:: Job ::
Repeat the lines of the items below word for word, starting at the line that contains "Screen dimensions: 900x621" and ending at the line that contains "The width and height of the screenshot is (1012, 887).", with both of those lines included.
>> BEGIN Records provided
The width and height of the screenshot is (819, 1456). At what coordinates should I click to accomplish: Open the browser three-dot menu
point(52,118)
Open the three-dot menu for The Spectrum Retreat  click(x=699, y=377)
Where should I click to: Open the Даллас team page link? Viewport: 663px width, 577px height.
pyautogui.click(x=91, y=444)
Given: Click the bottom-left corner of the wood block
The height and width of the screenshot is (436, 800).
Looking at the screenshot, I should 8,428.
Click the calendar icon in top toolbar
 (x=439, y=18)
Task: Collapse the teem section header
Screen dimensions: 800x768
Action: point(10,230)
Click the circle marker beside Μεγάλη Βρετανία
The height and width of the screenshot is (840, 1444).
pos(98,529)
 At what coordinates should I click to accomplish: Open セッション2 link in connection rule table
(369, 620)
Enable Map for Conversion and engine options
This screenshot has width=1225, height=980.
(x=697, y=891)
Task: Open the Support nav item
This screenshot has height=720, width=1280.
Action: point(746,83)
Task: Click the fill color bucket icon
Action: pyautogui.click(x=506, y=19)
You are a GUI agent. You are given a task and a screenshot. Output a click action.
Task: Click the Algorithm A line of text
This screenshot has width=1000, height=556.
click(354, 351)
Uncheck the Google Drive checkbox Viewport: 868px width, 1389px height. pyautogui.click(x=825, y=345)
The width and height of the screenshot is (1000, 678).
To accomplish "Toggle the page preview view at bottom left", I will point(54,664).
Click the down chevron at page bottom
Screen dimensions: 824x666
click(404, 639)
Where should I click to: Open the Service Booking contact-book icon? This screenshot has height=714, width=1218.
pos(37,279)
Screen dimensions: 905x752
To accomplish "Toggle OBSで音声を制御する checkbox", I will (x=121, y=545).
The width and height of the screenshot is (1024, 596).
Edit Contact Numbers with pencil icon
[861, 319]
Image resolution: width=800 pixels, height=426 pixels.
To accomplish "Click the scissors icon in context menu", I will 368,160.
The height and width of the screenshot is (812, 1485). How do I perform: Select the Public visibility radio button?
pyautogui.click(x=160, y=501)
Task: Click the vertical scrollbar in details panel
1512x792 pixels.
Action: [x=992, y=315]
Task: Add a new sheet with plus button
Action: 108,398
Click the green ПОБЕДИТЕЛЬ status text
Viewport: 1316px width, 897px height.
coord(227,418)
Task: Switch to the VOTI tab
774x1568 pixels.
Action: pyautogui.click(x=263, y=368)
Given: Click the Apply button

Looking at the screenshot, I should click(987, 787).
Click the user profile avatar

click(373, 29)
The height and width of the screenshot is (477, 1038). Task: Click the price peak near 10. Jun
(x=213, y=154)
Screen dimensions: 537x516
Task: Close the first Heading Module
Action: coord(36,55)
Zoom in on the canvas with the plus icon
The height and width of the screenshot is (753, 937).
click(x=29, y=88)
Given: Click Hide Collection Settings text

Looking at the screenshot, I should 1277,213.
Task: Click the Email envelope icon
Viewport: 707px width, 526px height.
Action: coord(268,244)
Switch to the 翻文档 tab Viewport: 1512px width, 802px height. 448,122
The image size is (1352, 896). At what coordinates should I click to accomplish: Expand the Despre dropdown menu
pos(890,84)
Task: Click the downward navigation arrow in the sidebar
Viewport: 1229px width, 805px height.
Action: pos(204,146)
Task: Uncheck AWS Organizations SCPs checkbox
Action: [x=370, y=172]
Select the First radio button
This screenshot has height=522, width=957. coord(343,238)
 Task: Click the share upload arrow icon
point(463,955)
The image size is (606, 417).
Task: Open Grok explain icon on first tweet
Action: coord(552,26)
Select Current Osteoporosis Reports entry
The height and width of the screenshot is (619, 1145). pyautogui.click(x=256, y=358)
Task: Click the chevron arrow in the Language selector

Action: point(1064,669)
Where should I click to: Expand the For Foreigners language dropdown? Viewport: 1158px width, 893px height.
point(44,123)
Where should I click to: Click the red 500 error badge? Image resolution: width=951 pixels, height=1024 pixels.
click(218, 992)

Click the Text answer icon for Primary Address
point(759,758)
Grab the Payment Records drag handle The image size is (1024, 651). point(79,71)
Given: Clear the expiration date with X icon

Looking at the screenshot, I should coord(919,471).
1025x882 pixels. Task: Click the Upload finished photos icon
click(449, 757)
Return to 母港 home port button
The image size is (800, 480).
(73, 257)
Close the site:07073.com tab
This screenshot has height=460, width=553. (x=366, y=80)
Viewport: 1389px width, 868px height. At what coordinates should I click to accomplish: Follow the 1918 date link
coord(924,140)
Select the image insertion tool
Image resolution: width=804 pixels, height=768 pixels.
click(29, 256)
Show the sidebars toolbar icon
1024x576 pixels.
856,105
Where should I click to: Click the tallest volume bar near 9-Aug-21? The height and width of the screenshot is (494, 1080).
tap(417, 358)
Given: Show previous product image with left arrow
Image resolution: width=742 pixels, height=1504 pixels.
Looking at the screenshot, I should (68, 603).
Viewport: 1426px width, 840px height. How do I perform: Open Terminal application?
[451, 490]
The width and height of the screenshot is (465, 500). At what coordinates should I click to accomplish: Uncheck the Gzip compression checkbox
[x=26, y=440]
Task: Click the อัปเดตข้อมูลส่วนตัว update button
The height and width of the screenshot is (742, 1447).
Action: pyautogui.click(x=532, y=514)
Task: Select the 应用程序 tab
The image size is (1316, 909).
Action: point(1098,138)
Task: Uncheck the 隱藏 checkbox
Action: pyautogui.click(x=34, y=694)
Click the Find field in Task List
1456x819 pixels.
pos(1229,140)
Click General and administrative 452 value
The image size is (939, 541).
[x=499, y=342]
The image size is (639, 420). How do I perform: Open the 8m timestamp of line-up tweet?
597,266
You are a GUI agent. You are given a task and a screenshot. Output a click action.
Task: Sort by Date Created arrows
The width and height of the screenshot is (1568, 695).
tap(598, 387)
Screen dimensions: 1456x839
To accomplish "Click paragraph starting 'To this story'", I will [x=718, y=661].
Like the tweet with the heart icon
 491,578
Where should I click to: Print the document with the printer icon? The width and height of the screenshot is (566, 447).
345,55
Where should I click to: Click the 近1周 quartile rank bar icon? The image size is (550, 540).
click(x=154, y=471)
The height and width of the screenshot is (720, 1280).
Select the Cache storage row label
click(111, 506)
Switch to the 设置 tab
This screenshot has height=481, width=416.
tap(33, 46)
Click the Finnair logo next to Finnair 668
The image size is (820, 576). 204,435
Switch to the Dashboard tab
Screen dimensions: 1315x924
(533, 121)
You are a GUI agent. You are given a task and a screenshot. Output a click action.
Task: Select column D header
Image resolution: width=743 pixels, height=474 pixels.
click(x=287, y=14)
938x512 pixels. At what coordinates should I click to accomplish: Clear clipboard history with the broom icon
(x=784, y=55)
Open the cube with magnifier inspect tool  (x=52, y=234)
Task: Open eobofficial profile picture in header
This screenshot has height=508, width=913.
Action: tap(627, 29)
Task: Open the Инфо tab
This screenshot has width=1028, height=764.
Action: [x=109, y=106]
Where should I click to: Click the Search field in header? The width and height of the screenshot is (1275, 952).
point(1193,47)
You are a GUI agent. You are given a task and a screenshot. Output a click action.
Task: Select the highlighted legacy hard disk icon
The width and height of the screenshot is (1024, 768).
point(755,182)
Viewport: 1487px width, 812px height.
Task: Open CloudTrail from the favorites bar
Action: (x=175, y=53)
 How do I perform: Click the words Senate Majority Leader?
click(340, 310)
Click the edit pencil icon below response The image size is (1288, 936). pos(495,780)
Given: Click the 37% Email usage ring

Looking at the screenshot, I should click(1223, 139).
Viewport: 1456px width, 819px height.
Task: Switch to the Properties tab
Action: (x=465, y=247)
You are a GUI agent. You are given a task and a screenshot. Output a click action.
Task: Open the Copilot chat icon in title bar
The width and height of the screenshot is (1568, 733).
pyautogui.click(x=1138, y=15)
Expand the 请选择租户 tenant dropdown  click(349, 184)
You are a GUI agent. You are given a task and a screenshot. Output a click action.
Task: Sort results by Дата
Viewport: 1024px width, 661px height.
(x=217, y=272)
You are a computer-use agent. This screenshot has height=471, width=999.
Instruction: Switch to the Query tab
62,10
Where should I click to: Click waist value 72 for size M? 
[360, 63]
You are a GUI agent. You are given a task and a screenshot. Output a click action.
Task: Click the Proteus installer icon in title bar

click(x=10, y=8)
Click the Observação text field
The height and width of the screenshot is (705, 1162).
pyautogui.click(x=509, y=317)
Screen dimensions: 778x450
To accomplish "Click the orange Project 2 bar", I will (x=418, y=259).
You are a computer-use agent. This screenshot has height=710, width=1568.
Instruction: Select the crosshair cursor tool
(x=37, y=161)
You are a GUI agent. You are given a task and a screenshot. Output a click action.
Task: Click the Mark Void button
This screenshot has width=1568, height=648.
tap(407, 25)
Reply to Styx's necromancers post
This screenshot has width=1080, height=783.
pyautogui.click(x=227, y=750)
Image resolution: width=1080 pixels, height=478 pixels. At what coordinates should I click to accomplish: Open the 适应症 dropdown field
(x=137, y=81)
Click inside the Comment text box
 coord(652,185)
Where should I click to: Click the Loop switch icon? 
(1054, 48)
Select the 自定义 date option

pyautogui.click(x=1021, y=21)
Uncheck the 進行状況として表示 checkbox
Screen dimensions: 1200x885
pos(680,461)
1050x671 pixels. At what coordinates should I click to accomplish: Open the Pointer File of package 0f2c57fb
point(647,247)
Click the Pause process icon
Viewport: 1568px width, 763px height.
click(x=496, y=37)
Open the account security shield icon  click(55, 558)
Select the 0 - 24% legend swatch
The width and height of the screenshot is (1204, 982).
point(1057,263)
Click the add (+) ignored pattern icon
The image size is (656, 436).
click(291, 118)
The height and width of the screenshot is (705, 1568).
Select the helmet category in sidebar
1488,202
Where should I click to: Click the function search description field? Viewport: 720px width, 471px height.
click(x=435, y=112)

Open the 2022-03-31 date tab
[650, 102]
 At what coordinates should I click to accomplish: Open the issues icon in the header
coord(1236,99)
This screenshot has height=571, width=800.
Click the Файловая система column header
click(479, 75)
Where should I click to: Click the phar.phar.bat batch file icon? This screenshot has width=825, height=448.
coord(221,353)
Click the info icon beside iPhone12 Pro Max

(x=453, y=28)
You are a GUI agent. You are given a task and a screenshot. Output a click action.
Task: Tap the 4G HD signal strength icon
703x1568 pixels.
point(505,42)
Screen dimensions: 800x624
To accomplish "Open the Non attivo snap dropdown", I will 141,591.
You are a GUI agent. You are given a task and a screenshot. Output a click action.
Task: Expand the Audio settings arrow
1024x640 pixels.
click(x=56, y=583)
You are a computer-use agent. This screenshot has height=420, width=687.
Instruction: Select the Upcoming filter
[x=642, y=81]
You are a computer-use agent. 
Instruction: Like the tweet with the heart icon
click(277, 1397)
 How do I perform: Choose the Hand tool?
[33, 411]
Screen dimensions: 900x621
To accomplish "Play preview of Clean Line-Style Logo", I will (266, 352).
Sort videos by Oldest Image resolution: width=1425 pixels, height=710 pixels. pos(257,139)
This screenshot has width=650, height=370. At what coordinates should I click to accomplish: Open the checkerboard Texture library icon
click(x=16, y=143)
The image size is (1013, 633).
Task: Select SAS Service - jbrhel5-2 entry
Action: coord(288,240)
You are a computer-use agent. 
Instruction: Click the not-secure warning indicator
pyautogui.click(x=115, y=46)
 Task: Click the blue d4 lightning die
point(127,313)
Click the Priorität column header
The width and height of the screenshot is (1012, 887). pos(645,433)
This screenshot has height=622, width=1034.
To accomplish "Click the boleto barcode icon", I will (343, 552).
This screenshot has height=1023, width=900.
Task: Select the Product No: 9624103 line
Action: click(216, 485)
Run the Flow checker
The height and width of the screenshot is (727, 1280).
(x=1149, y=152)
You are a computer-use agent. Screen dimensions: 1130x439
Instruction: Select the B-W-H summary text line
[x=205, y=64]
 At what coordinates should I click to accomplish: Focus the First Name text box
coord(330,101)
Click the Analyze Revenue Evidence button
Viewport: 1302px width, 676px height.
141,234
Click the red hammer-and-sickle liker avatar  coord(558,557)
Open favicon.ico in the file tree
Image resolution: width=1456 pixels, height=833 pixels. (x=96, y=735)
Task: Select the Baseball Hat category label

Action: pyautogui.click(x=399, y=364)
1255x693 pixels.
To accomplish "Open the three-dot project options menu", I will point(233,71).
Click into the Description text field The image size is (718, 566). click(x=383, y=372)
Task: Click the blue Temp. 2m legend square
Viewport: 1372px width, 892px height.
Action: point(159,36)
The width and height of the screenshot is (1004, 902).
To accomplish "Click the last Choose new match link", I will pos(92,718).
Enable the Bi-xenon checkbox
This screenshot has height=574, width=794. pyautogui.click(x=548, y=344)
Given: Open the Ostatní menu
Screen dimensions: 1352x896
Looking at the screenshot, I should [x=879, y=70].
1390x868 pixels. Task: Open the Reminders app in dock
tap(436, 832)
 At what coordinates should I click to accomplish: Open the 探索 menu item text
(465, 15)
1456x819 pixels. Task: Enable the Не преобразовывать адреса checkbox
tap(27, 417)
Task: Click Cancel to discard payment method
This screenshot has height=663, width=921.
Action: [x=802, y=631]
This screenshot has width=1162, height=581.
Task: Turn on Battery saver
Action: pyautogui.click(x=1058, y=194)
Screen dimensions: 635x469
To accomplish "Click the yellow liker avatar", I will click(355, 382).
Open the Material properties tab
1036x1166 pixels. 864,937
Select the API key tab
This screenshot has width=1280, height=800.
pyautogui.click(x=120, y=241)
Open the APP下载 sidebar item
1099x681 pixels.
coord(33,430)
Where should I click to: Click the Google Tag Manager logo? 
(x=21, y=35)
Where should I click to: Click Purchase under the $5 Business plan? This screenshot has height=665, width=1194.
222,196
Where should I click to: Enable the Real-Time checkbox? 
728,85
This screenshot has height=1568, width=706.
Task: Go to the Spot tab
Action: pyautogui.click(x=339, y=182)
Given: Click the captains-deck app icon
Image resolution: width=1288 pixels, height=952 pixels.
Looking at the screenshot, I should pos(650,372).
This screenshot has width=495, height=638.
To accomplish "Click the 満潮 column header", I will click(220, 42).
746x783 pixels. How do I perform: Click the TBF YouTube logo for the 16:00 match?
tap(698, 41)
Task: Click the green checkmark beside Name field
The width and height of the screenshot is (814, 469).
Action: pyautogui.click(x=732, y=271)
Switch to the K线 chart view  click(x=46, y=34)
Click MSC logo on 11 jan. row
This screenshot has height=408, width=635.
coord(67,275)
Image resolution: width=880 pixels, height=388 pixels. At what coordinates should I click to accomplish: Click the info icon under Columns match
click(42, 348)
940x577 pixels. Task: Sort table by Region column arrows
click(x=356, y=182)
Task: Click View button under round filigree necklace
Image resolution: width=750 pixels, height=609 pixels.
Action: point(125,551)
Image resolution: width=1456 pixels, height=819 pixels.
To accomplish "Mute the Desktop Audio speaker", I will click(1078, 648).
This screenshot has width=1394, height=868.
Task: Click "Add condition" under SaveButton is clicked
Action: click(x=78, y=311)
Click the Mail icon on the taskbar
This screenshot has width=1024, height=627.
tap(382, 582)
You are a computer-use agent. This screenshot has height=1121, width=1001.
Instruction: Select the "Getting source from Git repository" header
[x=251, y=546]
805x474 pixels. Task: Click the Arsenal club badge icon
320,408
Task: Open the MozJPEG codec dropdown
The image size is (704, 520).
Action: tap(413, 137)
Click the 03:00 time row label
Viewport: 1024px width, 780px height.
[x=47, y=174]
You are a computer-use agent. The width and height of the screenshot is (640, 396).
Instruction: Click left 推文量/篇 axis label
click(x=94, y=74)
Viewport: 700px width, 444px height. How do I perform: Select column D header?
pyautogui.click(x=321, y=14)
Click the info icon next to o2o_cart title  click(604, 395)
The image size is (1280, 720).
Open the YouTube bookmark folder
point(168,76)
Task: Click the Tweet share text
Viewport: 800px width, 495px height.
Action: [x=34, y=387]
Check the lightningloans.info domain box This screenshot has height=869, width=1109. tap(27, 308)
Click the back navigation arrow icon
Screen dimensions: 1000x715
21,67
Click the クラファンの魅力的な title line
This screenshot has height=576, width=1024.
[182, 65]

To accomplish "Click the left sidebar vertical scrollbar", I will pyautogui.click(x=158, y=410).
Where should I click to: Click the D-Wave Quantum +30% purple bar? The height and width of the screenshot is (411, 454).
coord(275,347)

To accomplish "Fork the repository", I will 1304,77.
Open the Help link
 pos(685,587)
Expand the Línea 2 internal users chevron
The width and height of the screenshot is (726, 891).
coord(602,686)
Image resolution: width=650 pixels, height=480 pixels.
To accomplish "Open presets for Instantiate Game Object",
>> END Records provided
:: Correct answer ::
Screen dimensions: 900x621
To accomplish "Play preview of Clean Line-Style Logo", I will (266, 352).
Sort videos by Oldest Image resolution: width=1425 pixels, height=710 pixels. pos(257,139)
This screenshot has width=650, height=370. At what coordinates should I click to accomplish: Open the checkerboard Texture library icon
click(x=16, y=143)
The image size is (1013, 633).
Task: Select SAS Service - jbrhel5-2 entry
Action: coord(288,240)
You are a computer-use agent. 
Instruction: Click the not-secure warning indicator
pyautogui.click(x=115, y=46)
 Task: Click the blue d4 lightning die
point(127,313)
Click the Priorität column header
The width and height of the screenshot is (1012, 887). pos(645,433)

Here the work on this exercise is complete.